* Problem requirements *
With the string "cell" as the filter, copy each matching line from the records.

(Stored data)
————————

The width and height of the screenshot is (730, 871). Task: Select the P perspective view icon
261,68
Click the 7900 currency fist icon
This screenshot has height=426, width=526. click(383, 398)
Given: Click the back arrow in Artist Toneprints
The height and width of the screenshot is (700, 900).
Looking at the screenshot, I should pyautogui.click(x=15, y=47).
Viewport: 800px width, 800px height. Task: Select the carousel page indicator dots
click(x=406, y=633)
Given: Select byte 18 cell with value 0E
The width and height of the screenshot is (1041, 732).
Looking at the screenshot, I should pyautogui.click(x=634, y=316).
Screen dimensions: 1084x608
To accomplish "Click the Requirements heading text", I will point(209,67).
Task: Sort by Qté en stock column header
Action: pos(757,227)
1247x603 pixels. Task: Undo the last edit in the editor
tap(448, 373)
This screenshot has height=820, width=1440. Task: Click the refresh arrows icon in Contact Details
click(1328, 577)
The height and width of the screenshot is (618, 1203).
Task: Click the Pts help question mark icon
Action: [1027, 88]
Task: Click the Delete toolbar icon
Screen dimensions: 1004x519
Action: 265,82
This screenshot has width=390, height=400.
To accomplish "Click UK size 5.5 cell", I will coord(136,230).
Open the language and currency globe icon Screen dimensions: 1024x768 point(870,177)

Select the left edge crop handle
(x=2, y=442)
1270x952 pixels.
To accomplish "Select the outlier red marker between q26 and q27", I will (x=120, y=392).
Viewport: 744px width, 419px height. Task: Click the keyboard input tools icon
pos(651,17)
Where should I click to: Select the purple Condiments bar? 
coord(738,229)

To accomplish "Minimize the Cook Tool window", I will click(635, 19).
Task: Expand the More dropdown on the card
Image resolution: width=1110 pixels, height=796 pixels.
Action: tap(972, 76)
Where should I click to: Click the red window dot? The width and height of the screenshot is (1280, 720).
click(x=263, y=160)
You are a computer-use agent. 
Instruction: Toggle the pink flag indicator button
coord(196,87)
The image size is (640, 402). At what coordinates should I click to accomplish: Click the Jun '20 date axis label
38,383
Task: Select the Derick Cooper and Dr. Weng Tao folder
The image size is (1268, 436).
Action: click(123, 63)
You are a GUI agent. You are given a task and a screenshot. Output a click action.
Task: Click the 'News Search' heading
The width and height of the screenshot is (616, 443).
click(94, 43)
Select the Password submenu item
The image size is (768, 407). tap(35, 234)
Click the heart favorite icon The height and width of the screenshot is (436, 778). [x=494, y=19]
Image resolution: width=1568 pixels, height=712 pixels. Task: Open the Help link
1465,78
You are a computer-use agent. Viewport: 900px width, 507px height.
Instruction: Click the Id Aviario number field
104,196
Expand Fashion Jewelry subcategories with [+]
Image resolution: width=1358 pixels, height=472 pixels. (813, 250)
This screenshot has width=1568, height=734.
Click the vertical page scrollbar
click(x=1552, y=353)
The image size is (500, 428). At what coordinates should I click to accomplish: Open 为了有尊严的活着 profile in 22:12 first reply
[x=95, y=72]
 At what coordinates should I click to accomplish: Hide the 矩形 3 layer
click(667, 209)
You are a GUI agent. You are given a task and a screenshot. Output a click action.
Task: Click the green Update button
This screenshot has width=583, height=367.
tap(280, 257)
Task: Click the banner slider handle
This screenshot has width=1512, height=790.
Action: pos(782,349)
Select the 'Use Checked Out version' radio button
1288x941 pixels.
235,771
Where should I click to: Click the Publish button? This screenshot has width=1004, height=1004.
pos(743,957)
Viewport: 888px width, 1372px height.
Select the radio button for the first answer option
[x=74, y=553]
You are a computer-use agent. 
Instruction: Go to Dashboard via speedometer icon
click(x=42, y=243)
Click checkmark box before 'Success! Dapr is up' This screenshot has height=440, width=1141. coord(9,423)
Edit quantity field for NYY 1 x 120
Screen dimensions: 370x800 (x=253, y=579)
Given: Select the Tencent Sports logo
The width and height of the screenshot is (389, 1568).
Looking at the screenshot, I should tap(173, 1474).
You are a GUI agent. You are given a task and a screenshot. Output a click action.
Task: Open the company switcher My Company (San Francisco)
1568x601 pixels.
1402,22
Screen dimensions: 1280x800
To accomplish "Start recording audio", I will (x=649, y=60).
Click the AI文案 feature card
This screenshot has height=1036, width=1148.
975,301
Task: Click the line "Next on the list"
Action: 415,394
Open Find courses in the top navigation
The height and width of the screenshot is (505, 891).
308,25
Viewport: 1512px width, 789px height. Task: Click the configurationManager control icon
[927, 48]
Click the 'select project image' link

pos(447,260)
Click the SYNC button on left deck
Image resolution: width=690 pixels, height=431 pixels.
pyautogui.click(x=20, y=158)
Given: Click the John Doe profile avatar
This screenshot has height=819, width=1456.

————————

* Output *
Given: Select byte 18 cell with value 0E
To accomplish "Click UK size 5.5 cell", I will coord(136,230).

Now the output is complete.